COMSCBoy has asked for the wisdom of the Perl Monks concerning the following question:

Hi, i'm new here, so be gentle. How would i convert ASCII code (from HTML) to utf-8 in perl? (and back again). I'm writing a welsh on-line spell checker, and the program only understands utf-8, because of ô's and the other accents. Thanks, Aled.

Replies are listed 'Best First'.
Re: ASCII to UTF-8
by IlyaM (Parson) on Jul 26, 2002 at 11:08 UTC
    You do not have to convert ASCII to UTF-8. ASCII is subset of UTF-8.

    If you want to convert Latin-1 to UTF-8 it is another question. Take a look on Unicode::String.

    --
    Ilya Martynov (http://martynov.org/)

Re: ASCII (latin1) to UTF-8 (with sub latin1_to_utf8 & utf8_to_latin1)
by gmpassos (Priest) on Jul 26, 2002 at 23:16 UTC
    Use this 2 functions:
    sub latin1_to_utf8 { return( pack( 'U*', unpack("C*", @_[0] ) ) ); } sub utf8_to_latin1 { return( pack("C*", unpack("U*",@_[0]) ) ); }

    Will be better if you use the modules utf8:: or Encode::. But the advantage of this 2 functions is that they works on Perl 5.6 standart, don't need to upgrade it with new modules. If you are using Perl 5.8 use utf8::, take a look in pod, at 'perlunicode' and 'utf8 manpage' (I dont put any link here because this change a lot between the version of Perl, see your release).

    Don't use this:
    tr///UC;
    This doesn't work anymore!

    * I made the changes like IlyaM says!
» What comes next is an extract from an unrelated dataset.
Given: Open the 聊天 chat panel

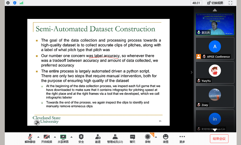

    "The creativity is the expression of the liberty".
      Please s/ascii/latin1/. Conversion from ASCII to UTF8 is nonsense. It is NOOP.

      --
      Ilya Martynov (http://martynov.org/)

      I was needing something cheap that would work on both 5.6.x and 5.8.x versions. (I'm trying to keep the code the same while moving back and forth between systems) Tried your utf8_to_latin1() and ran into problems on 5.8.x. The below seems to work on both versions. Thanks for the code.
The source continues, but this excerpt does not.